The task:
Output the lines of the listing below exactly, starting at the line containing "1456x819 pixels." and stopping after the last line, with any pictures dropped.

Listed records:
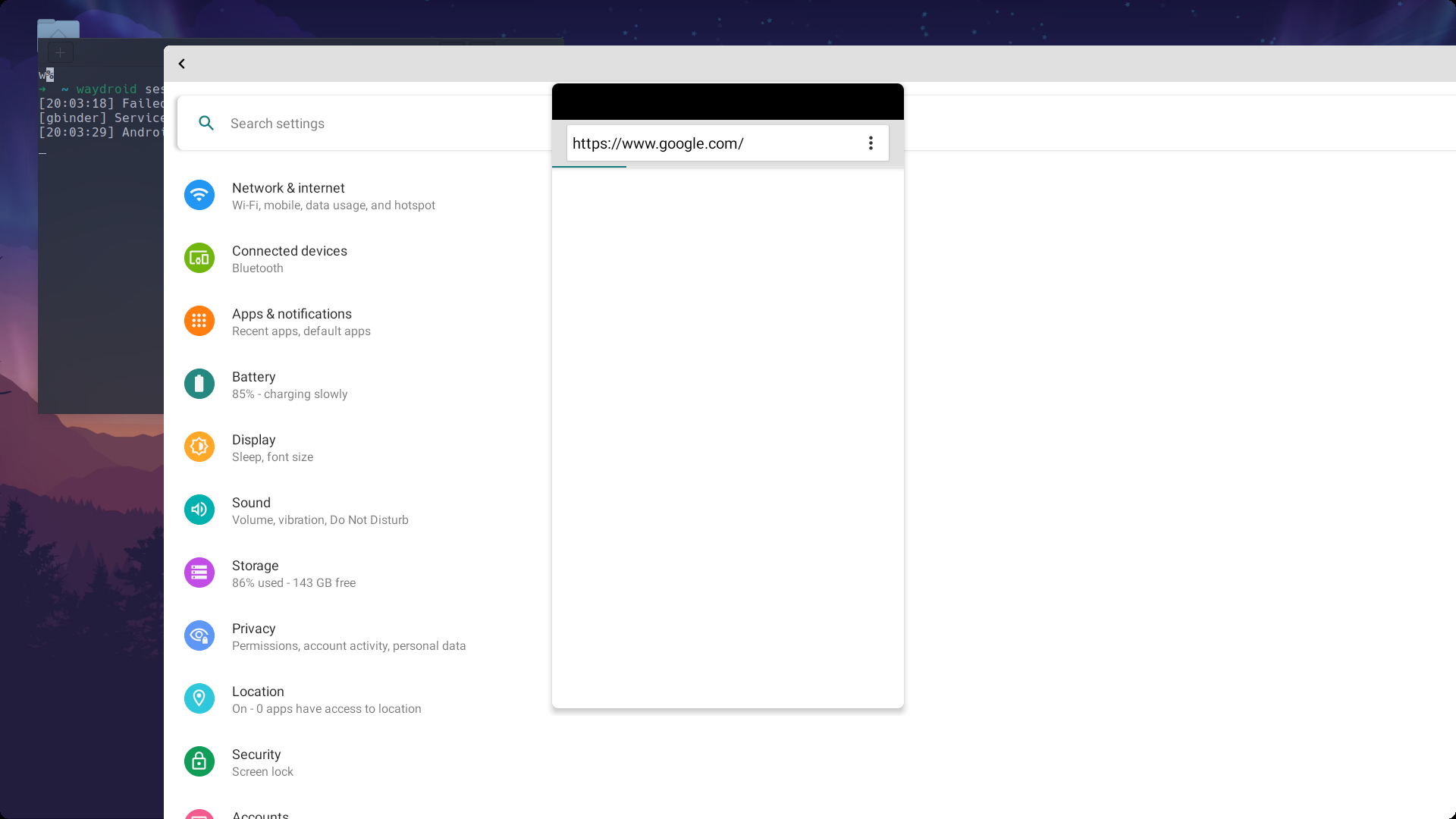Screen dimensions: 1456x819
Task: Select the Display brightness icon
Action: 199,447
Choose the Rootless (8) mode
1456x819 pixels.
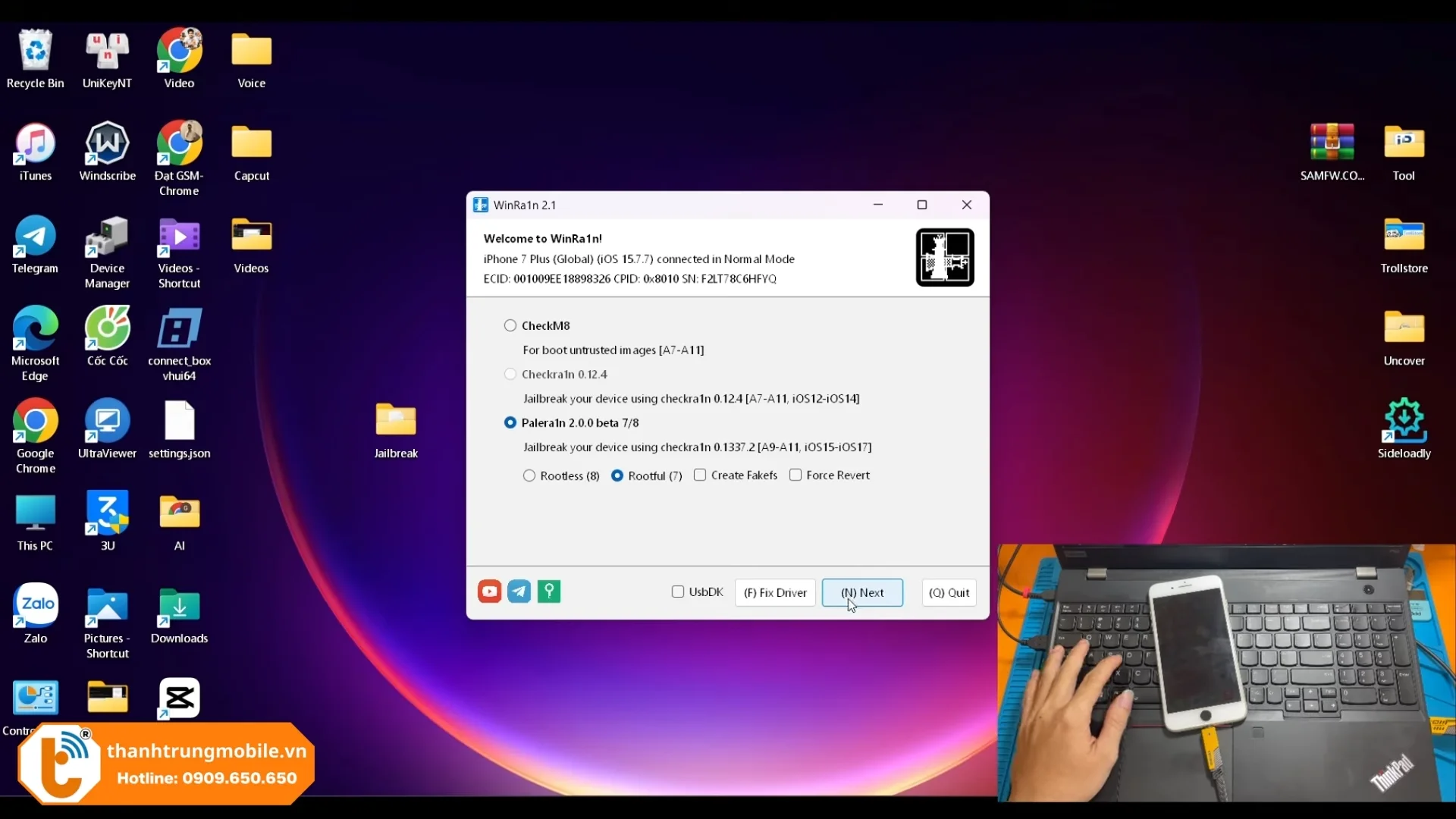[x=529, y=475]
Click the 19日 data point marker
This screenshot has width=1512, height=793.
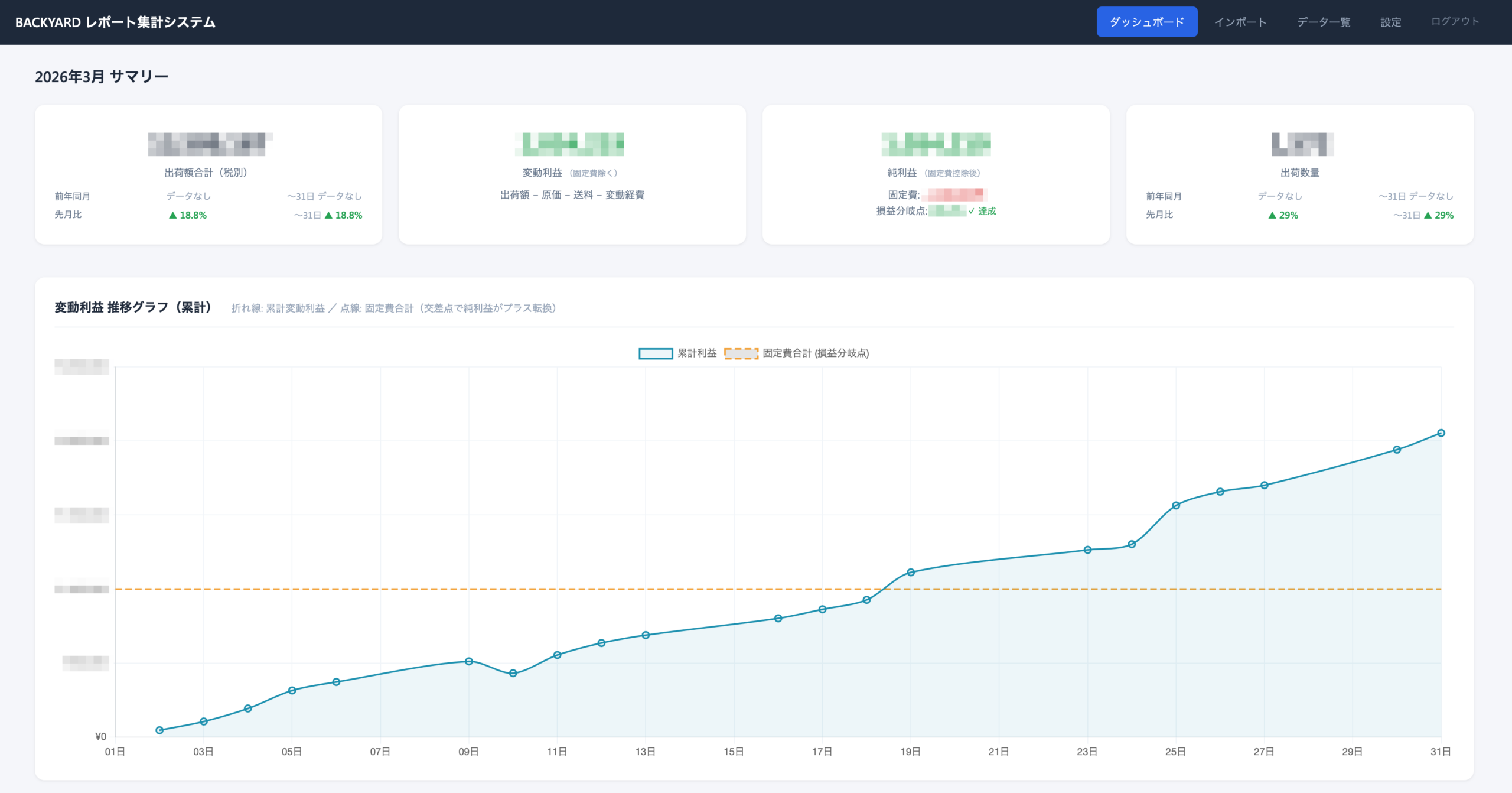click(910, 572)

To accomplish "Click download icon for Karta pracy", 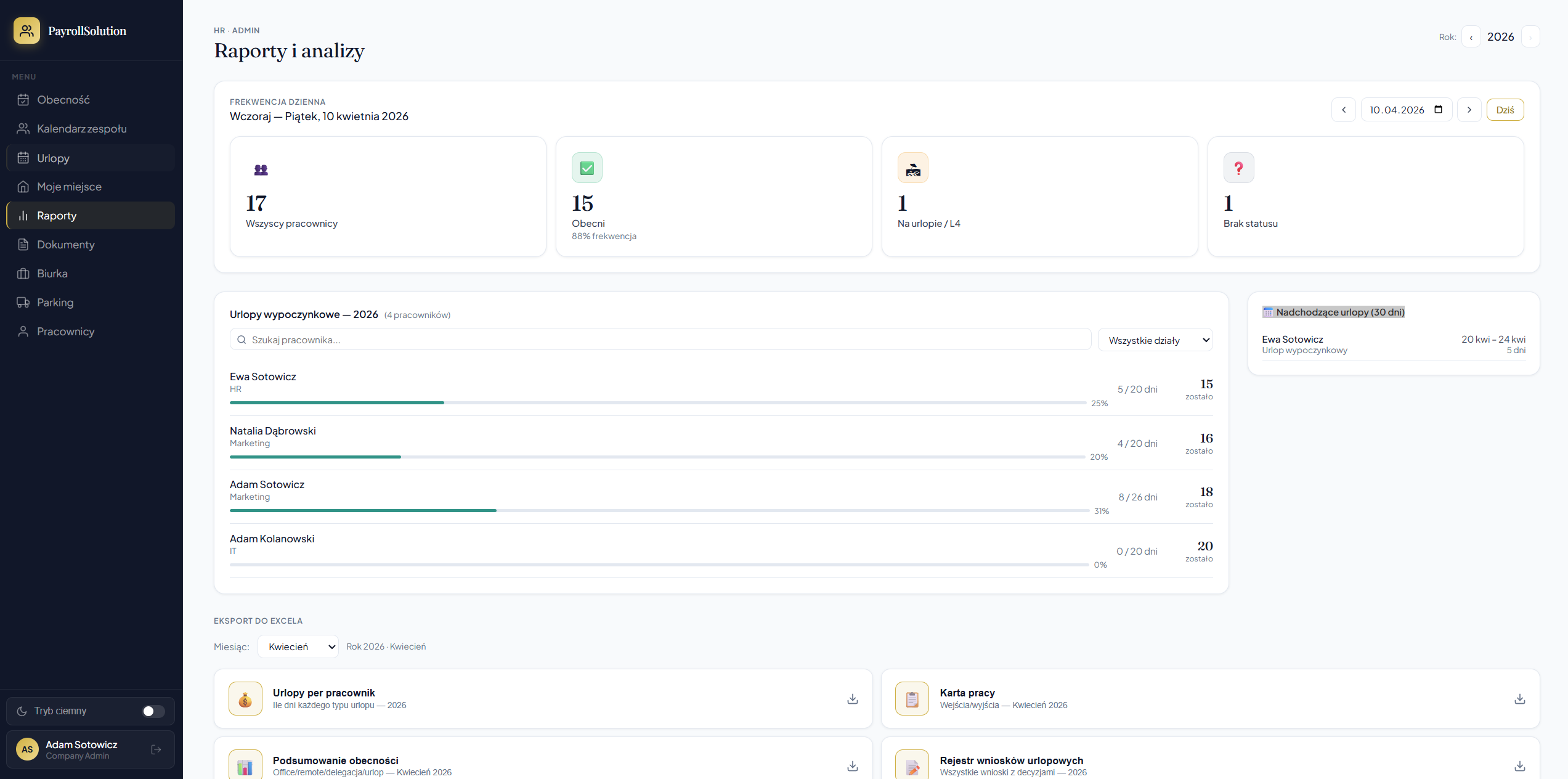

Task answer:
1456x819 pixels.
[x=529, y=475]
Click the 19日 data point marker
This screenshot has width=1512, height=793.
click(910, 572)

To accomplish "Click download icon for Karta pracy", 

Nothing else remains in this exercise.